A lot has happened over the past 2 and a half years. I've learned so much about myself and about my faith. But, I'm at a point now where I feel I need to move on with my life. So, after some deep reflection, I've decided that I will be leaving the Society of Jesus.
Let me make this clear that this is no fault of the Society. I still have a deep respect and love for their work, their ministry, and their lives. The Society and I have had a steady relationship, but as with couples, you necessarily come to a point where you seriously consider where this relationship is taking you. Is this life right for me? Do I want to spend the rest of my life with the Society? Am I really in love with the Society?
The answer, for me, is no. And, really, this is a difficult realization for me to come to. Of course, I have to ask myself: what have I been doing over these past 2 years? Have I just been wasting my time? What now?
Actually, I am very grateful for all that the Jesuits have given to me. I move on from here a better person than when I entered. And, I think we will still be friends. It's not like we are leaving with bad blood between us, but I think this move is best for both parties concerned.
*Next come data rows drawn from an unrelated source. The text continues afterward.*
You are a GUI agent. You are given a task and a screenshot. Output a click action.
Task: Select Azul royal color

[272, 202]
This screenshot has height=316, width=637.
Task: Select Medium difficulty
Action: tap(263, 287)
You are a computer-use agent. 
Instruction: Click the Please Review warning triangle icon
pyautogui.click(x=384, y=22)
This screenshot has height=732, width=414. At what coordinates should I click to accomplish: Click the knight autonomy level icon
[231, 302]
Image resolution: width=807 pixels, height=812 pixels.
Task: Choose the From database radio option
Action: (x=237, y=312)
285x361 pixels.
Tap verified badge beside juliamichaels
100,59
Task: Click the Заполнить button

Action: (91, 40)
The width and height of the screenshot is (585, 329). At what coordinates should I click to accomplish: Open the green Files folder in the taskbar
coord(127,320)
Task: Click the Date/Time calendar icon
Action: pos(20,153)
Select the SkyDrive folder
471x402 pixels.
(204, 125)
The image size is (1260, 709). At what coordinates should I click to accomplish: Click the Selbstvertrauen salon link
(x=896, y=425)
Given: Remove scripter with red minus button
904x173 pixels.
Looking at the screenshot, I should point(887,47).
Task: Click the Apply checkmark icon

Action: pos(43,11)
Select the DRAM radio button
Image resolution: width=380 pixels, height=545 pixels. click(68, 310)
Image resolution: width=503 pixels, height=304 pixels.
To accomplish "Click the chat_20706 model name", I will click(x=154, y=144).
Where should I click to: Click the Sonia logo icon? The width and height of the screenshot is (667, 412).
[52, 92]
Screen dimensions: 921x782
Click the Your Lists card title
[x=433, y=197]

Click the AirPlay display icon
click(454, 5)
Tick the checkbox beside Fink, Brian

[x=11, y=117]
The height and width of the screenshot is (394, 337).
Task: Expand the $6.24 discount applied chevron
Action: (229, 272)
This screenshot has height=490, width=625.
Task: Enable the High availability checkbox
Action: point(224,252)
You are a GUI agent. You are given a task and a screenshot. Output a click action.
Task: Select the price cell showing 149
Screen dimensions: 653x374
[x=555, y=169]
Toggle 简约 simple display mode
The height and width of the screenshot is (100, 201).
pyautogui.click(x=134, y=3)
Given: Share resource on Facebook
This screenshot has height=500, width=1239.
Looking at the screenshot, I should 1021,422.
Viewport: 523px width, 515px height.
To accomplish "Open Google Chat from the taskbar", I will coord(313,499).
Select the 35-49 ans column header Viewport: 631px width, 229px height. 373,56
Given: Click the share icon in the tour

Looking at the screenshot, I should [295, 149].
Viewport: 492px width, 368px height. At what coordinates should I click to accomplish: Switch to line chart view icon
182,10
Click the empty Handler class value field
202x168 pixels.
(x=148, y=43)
I'm actually getting a little teary-eyed as I write this and think about all of the memories that I have. The fraternal community life, the heart-to-heart faith sharings, the opportunities to do and to experience things that I never would have otherwise, our daily routine of prayer and reflection (especially the 30 day silent retreat), my own personal development in mental, physical, and spiritual health, and the ever growing and deepening relationship I have fostered with God and Christ that will sustain me for the rest of my life--all of this and so much more that I am so incredibly thankful for.
I am so richly blessed, but the time to move on is now. I look forward to the rest of my life with great hope and anticipation, having faith that the Society will continue to grow and develop in my absence.
So, I'm sure you are asking: what now? Well, I have decided to stay here in New York and finish my degree in philosophy. As you can tell with my past posts, this year of studies has had quite an impact in the way I think and see the world. It has encouraged me to develop my critical thinking skills, to ask questions that I never would have asked otherwise. Thus, it would only be most prudent and beneficial for me to finish up what I started here at Fordham, so I will still be around. After that, I hope to place myself on the job market, specifically looking for a job in education. I feel particularly drawn to high school work and would love to teach at a Jesuit school, knowing that I learn just as much from the students themselves as they learn from me. I may also like to develop my musical skills, perhaps looking to get a degree in music and working in the choral sphere. Or, I might find a job as a writer, whatever that may look like. In truth, I don't know what the future holds for me. But, if my Jesuit life has taught me anything, that is to trust in God's work in all of it. The Lord, indeed, is my shepherd.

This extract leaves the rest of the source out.